Task instructions
Each record has to be repeated exactly as given.

Source information
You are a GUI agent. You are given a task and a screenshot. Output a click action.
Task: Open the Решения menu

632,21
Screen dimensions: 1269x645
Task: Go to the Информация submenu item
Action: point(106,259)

Exercise result
You are a GUI agent. You are given a task and a screenshot. Output a click action.
Task: Open the Решения menu

632,21
Screen dimensions: 1269x645
Task: Go to the Информация submenu item
Action: point(106,259)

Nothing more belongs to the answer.